Problem
Begin at the line below that has "You are a computer-use agent. Viewport: 297px" and stop after the line that has "Click the Go". Please restate only those lines, word for word.

(Pixel coordinate grounding data)
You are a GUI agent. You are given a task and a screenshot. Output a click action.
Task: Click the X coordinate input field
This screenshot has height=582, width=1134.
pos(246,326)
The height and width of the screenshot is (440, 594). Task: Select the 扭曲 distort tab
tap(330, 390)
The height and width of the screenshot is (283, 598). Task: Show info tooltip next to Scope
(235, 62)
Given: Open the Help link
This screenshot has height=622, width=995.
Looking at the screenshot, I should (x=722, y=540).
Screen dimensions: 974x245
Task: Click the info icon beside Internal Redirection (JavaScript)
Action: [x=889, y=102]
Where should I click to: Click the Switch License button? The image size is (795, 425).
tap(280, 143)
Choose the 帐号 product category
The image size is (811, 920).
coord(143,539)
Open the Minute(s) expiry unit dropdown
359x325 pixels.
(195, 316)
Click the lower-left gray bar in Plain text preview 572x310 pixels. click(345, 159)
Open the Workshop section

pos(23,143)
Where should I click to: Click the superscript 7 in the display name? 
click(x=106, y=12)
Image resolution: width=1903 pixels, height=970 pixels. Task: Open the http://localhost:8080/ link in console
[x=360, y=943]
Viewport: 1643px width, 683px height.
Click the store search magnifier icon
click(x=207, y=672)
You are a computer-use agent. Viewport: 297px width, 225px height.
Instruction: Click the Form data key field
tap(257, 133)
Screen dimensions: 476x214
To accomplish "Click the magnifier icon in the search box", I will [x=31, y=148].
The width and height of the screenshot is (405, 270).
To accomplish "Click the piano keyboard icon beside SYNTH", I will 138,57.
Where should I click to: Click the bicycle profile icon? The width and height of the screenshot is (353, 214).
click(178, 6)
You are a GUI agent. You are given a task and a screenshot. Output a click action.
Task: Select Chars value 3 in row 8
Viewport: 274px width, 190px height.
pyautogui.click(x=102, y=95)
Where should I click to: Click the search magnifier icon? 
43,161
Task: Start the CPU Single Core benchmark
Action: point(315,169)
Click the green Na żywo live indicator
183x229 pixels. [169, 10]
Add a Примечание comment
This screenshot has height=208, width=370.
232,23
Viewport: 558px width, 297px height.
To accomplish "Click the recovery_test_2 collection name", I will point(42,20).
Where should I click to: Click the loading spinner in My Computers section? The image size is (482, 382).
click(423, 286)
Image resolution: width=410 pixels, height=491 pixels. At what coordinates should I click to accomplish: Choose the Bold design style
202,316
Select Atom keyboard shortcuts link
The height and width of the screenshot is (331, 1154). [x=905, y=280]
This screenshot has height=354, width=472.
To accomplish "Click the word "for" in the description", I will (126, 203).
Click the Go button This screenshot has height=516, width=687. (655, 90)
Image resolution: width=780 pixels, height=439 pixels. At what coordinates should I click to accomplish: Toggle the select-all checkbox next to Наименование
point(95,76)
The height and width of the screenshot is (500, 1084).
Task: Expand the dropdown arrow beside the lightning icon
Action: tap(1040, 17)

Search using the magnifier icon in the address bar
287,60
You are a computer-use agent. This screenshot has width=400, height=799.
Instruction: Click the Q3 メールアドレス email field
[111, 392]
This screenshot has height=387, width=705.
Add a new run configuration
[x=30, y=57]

Solution for this exercise
You are a computer-use agent. Viewport: 297px width, 225px height.
Instruction: Click the Form data key field
tap(257, 133)
Screen dimensions: 476x214
To accomplish "Click the magnifier icon in the search box", I will [x=31, y=148].
The width and height of the screenshot is (405, 270).
To accomplish "Click the piano keyboard icon beside SYNTH", I will 138,57.
Where should I click to: Click the bicycle profile icon? The width and height of the screenshot is (353, 214).
click(178, 6)
You are a GUI agent. You are given a task and a screenshot. Output a click action.
Task: Select Chars value 3 in row 8
Viewport: 274px width, 190px height.
pyautogui.click(x=102, y=95)
Where should I click to: Click the search magnifier icon? 
43,161
Task: Start the CPU Single Core benchmark
Action: point(315,169)
Click the green Na żywo live indicator
183x229 pixels. [169, 10]
Add a Примечание comment
This screenshot has height=208, width=370.
232,23
Viewport: 558px width, 297px height.
To accomplish "Click the recovery_test_2 collection name", I will point(42,20).
Where should I click to: Click the loading spinner in My Computers section? The image size is (482, 382).
click(423, 286)
Image resolution: width=410 pixels, height=491 pixels. At what coordinates should I click to accomplish: Choose the Bold design style
202,316
Select Atom keyboard shortcuts link
The height and width of the screenshot is (331, 1154). [x=905, y=280]
This screenshot has height=354, width=472.
To accomplish "Click the word "for" in the description", I will (126, 203).
Click the Go button This screenshot has height=516, width=687. (655, 90)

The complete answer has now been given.